══ Provided data

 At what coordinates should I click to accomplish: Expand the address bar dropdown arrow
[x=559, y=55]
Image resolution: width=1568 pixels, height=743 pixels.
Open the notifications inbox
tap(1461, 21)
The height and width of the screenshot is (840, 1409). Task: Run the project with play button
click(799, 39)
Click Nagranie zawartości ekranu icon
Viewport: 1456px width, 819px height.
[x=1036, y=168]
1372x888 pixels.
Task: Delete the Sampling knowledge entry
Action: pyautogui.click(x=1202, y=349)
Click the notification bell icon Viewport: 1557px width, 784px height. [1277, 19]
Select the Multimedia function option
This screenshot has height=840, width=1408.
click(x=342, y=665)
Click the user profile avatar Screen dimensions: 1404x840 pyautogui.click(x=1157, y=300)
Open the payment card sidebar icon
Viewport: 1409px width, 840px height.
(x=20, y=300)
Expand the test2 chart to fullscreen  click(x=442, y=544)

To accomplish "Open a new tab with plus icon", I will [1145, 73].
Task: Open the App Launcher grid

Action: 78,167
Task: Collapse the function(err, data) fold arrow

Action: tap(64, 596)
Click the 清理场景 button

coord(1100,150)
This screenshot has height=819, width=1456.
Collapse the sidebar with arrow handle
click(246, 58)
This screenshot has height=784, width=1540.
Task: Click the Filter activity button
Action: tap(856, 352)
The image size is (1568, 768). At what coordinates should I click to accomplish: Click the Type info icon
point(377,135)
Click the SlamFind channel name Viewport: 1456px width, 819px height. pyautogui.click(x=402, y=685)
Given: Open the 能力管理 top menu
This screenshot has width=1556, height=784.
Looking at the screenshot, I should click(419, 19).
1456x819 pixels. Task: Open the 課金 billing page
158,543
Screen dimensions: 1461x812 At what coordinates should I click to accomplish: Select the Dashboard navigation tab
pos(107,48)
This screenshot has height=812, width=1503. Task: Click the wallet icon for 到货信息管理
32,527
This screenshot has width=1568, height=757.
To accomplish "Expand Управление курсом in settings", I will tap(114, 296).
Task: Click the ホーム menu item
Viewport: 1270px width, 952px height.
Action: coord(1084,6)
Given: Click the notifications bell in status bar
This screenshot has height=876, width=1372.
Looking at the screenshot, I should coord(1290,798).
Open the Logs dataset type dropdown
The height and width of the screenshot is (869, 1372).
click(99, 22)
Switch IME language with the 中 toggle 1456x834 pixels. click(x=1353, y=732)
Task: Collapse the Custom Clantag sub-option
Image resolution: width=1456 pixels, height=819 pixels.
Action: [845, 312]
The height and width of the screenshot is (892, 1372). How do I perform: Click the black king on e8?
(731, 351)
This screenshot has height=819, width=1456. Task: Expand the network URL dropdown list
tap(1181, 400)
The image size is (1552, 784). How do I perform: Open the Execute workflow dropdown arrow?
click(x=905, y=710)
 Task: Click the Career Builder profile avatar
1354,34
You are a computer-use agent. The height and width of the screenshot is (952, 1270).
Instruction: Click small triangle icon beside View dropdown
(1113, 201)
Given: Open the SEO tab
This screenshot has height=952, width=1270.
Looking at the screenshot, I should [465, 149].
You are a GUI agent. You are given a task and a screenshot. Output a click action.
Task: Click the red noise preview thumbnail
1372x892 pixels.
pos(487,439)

════

● **What you should do**
Write the records out once more. Each line must match.

● **Response to the task**
 At what coordinates should I click to accomplish: Expand the address bar dropdown arrow
[x=559, y=55]
Image resolution: width=1568 pixels, height=743 pixels.
Open the notifications inbox
tap(1461, 21)
The height and width of the screenshot is (840, 1409). Task: Run the project with play button
click(799, 39)
Click Nagranie zawartości ekranu icon
Viewport: 1456px width, 819px height.
[x=1036, y=168]
1372x888 pixels.
Task: Delete the Sampling knowledge entry
Action: pyautogui.click(x=1202, y=349)
Click the notification bell icon Viewport: 1557px width, 784px height. [1277, 19]
Select the Multimedia function option
This screenshot has height=840, width=1408.
click(x=342, y=665)
Click the user profile avatar Screen dimensions: 1404x840 pyautogui.click(x=1157, y=300)
Open the payment card sidebar icon
Viewport: 1409px width, 840px height.
(x=20, y=300)
Expand the test2 chart to fullscreen  click(x=442, y=544)

To accomplish "Open a new tab with plus icon", I will [1145, 73].
Task: Open the App Launcher grid

Action: 78,167
Task: Collapse the function(err, data) fold arrow

Action: tap(64, 596)
Click the 清理场景 button

coord(1100,150)
This screenshot has height=819, width=1456.
Collapse the sidebar with arrow handle
click(246, 58)
This screenshot has height=784, width=1540.
Task: Click the Filter activity button
Action: tap(856, 352)
The image size is (1568, 768). At what coordinates should I click to accomplish: Click the Type info icon
point(377,135)
Click the SlamFind channel name Viewport: 1456px width, 819px height. pyautogui.click(x=402, y=685)
Given: Open the 能力管理 top menu
This screenshot has width=1556, height=784.
Looking at the screenshot, I should click(419, 19).
1456x819 pixels. Task: Open the 課金 billing page
158,543
Screen dimensions: 1461x812 At what coordinates should I click to accomplish: Select the Dashboard navigation tab
pos(107,48)
This screenshot has height=812, width=1503. Task: Click the wallet icon for 到货信息管理
32,527
This screenshot has width=1568, height=757.
To accomplish "Expand Управление курсом in settings", I will tap(114, 296).
Task: Click the ホーム menu item
Viewport: 1270px width, 952px height.
Action: coord(1084,6)
Given: Click the notifications bell in status bar
This screenshot has height=876, width=1372.
Looking at the screenshot, I should coord(1290,798).
Open the Logs dataset type dropdown
The height and width of the screenshot is (869, 1372).
click(99, 22)
Switch IME language with the 中 toggle 1456x834 pixels. click(x=1353, y=732)
Task: Collapse the Custom Clantag sub-option
Image resolution: width=1456 pixels, height=819 pixels.
Action: [845, 312]
The height and width of the screenshot is (892, 1372). How do I perform: Click the black king on e8?
(731, 351)
This screenshot has height=819, width=1456. Task: Expand the network URL dropdown list
tap(1181, 400)
The image size is (1552, 784). How do I perform: Open the Execute workflow dropdown arrow?
click(x=905, y=710)
 Task: Click the Career Builder profile avatar
1354,34
You are a computer-use agent. The height and width of the screenshot is (952, 1270).
Instruction: Click small triangle icon beside View dropdown
(1113, 201)
Given: Open the SEO tab
This screenshot has height=952, width=1270.
Looking at the screenshot, I should [465, 149].
You are a GUI agent. You are given a task and a screenshot. Output a click action.
Task: Click the red noise preview thumbnail
1372x892 pixels.
pos(487,439)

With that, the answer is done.